What this task involves: Give back exactly the lines of the material below, starting with the line with "arquivos (63, 2194)" and going on through the line with "Estrutura Curricular (75, 406)".

Data for this task:
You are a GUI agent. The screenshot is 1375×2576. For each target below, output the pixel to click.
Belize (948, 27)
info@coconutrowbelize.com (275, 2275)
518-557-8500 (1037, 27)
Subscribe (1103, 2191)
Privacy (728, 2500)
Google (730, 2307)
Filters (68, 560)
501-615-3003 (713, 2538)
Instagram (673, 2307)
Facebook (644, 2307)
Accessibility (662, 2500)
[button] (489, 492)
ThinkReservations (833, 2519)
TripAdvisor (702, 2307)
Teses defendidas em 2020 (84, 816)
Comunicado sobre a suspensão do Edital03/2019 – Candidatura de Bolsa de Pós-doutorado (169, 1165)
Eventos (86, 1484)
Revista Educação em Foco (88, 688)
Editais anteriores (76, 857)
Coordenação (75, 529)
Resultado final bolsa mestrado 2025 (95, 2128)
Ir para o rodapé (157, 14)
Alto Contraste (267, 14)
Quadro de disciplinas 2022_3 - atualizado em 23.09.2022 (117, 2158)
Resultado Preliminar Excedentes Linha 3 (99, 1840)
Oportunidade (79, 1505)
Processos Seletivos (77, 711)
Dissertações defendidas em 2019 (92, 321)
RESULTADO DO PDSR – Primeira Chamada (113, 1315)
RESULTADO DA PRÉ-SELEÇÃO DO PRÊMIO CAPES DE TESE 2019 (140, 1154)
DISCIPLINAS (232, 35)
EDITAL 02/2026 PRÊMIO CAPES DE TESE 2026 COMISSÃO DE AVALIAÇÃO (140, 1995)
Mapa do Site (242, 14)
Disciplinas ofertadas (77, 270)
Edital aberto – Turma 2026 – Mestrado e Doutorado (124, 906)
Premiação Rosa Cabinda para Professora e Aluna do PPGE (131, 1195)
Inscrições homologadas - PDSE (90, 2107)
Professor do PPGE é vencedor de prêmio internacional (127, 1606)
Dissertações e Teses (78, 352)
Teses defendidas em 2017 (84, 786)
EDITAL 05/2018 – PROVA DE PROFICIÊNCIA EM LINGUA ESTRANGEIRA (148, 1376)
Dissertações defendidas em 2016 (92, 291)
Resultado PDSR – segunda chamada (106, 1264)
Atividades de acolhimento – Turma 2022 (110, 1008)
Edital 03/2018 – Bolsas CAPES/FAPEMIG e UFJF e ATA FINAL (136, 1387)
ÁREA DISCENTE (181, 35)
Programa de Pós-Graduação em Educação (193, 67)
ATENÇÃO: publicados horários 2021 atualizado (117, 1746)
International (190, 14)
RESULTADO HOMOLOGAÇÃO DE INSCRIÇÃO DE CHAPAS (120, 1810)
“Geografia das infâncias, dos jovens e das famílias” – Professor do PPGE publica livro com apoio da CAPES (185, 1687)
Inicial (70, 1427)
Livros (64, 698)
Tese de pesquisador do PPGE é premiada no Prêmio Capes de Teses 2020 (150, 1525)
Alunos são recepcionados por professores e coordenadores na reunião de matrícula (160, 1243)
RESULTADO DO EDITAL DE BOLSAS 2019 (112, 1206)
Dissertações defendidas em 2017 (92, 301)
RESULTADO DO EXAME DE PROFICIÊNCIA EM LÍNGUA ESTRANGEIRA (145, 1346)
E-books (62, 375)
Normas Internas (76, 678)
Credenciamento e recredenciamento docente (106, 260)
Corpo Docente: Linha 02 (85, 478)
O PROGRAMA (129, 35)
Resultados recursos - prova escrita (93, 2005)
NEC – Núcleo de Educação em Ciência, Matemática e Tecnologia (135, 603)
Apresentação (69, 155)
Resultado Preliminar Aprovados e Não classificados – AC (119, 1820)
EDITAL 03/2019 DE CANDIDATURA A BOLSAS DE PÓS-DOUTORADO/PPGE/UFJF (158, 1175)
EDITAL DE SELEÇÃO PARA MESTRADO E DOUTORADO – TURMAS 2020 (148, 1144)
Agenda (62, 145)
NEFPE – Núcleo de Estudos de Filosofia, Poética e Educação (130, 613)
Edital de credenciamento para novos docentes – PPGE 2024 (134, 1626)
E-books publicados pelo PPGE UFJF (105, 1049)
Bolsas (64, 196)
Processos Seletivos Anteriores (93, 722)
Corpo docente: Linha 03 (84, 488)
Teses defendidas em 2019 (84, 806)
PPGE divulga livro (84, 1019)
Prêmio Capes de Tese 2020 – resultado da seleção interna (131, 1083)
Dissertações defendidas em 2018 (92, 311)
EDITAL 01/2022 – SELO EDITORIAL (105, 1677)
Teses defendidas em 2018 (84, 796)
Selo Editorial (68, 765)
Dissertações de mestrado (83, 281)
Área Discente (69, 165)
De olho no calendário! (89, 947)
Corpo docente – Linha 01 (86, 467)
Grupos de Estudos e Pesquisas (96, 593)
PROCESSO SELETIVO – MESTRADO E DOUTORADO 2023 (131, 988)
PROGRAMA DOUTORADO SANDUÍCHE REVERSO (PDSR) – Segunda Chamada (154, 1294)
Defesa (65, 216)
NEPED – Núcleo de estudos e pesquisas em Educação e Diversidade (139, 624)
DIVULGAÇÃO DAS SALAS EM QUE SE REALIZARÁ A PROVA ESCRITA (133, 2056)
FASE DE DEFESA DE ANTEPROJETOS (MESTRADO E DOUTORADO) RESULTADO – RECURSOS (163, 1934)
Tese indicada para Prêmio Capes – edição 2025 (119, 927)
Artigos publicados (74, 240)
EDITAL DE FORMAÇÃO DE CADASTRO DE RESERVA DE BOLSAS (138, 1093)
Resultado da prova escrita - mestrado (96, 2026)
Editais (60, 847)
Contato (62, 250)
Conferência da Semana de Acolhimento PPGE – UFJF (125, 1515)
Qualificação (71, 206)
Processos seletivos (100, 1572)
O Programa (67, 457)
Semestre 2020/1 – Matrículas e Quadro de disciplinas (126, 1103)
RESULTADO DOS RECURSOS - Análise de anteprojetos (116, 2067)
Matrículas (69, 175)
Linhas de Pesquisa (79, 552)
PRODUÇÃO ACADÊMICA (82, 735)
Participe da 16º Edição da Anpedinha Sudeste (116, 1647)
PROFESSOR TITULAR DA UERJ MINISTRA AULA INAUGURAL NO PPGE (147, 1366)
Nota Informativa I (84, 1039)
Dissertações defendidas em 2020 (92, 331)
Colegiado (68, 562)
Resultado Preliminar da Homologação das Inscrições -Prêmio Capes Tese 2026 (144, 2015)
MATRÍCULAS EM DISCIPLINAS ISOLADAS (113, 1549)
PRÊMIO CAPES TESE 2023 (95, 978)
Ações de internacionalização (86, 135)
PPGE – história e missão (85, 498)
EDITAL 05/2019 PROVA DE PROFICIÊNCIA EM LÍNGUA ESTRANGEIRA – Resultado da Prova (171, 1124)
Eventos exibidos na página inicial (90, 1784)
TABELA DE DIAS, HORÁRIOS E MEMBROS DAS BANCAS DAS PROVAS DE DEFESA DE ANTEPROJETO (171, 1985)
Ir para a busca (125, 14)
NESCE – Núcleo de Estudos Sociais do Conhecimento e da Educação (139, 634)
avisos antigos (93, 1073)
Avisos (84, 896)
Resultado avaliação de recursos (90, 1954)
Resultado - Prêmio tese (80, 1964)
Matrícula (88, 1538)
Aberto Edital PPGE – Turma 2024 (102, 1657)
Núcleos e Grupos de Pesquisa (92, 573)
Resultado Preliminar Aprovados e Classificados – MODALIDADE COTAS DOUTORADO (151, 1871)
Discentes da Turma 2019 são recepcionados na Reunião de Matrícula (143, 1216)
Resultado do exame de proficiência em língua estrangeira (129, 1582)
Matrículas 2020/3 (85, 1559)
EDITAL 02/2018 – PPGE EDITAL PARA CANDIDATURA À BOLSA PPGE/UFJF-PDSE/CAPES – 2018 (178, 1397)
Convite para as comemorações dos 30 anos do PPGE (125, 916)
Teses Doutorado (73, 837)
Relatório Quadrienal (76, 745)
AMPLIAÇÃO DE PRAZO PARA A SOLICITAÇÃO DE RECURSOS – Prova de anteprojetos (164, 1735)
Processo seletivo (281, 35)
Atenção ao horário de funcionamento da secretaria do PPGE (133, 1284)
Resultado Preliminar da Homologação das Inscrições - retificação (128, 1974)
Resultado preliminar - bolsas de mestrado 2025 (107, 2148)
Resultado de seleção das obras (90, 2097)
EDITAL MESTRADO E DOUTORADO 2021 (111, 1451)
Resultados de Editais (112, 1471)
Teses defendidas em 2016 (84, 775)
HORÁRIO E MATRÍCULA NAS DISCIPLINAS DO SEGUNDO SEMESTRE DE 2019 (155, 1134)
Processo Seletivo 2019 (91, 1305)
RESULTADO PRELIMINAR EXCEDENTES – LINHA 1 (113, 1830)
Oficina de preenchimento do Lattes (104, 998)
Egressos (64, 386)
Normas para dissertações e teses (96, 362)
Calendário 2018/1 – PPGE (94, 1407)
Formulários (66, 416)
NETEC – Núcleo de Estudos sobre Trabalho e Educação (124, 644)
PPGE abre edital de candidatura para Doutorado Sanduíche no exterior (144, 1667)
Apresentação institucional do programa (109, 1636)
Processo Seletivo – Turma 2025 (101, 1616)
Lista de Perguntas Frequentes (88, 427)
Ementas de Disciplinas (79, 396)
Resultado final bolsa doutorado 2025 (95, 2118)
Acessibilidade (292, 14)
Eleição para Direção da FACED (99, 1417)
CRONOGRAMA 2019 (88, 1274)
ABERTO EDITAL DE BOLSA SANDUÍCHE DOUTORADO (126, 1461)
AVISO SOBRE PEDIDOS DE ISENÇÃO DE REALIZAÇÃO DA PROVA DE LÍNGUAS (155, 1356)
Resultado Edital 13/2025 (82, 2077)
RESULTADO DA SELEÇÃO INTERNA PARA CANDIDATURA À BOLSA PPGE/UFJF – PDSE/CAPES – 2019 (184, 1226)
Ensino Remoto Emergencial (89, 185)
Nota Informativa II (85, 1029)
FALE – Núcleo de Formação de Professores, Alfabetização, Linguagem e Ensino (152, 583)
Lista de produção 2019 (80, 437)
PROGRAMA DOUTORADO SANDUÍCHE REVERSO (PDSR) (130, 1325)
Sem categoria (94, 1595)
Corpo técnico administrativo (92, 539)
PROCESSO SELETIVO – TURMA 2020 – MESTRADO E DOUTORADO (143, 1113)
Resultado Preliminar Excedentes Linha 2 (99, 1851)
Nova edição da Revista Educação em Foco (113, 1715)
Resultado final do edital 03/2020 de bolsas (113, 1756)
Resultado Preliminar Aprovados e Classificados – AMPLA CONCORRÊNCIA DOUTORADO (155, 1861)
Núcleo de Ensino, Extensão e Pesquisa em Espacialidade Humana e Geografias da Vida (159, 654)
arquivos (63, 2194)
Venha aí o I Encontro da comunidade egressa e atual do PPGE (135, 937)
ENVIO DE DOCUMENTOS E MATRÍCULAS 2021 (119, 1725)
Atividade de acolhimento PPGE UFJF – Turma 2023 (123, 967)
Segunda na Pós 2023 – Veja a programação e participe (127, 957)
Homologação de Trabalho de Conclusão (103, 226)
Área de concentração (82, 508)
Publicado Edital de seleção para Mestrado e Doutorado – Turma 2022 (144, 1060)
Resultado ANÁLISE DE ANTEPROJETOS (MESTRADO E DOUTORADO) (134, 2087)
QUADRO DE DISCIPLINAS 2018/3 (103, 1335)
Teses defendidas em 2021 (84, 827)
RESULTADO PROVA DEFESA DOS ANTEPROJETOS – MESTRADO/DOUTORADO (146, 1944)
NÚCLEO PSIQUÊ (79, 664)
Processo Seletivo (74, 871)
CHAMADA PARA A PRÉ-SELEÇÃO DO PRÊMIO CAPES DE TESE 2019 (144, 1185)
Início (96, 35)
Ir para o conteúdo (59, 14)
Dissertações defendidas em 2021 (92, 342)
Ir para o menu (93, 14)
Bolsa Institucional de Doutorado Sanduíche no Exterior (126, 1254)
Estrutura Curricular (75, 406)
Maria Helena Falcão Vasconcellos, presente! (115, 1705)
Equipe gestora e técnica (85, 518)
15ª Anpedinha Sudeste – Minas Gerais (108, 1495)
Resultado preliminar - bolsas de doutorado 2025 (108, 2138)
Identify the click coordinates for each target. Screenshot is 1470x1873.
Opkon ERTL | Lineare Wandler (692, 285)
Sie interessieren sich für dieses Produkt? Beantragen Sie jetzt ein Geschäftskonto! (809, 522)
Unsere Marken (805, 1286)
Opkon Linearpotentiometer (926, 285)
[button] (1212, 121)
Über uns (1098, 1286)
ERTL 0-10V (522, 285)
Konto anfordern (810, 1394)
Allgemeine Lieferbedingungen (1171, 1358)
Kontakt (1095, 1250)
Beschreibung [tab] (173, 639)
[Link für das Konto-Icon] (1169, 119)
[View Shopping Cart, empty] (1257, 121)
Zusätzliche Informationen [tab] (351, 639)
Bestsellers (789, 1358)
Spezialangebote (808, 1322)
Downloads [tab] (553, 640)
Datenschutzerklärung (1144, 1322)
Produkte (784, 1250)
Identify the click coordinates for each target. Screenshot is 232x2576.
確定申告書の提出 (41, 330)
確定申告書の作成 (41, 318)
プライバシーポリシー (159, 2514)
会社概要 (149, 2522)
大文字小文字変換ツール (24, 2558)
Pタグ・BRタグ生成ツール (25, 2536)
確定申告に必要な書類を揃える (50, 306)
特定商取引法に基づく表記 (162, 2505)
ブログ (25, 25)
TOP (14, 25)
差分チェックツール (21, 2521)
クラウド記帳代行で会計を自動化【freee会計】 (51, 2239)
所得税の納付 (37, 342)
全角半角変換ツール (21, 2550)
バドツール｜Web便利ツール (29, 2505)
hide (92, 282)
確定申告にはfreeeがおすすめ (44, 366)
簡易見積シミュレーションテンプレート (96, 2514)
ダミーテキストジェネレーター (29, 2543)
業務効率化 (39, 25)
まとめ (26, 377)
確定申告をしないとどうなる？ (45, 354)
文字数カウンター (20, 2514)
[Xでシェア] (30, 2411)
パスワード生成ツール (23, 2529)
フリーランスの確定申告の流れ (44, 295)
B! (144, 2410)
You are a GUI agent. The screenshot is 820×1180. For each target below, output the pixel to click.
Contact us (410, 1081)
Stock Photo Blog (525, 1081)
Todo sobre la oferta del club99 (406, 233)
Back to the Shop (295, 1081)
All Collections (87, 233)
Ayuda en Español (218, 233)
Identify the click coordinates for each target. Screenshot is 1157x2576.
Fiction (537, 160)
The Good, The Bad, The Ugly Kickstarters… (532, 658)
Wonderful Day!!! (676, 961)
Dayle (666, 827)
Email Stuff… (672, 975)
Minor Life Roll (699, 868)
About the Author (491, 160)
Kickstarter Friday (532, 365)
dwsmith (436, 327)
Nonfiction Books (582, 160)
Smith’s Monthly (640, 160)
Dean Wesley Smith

Expected answer:
arquivos (63, 2194)
Venha aí o I Encontro da comunidade egressa e atual do PPGE (135, 937)
ENVIO DE DOCUMENTOS E MATRÍCULAS 2021 (119, 1725)
Atividade de acolhimento PPGE UFJF – Turma 2023 (123, 967)
Segunda na Pós 2023 – Veja a programação e participe (127, 957)
Homologação de Trabalho de Conclusão (103, 226)
Área de concentração (82, 508)
Publicado Edital de seleção para Mestrado e Doutorado – Turma 2022 (144, 1060)
Resultado ANÁLISE DE ANTEPROJETOS (MESTRADO E DOUTORADO) (134, 2087)
QUADRO DE DISCIPLINAS 2018/3 (103, 1335)
Teses defendidas em 2021 (84, 827)
RESULTADO PROVA DEFESA DOS ANTEPROJETOS – MESTRADO/DOUTORADO (146, 1944)
NÚCLEO PSIQUÊ (79, 664)
Processo Seletivo (74, 871)
CHAMADA PARA A PRÉ-SELEÇÃO DO PRÊMIO CAPES DE TESE 2019 (144, 1185)
Início (96, 35)
Ir para o conteúdo (59, 14)
Dissertações defendidas em 2021 (92, 342)
Ir para o menu (93, 14)
Bolsa Institucional de Doutorado Sanduíche no Exterior (126, 1254)
Estrutura Curricular (75, 406)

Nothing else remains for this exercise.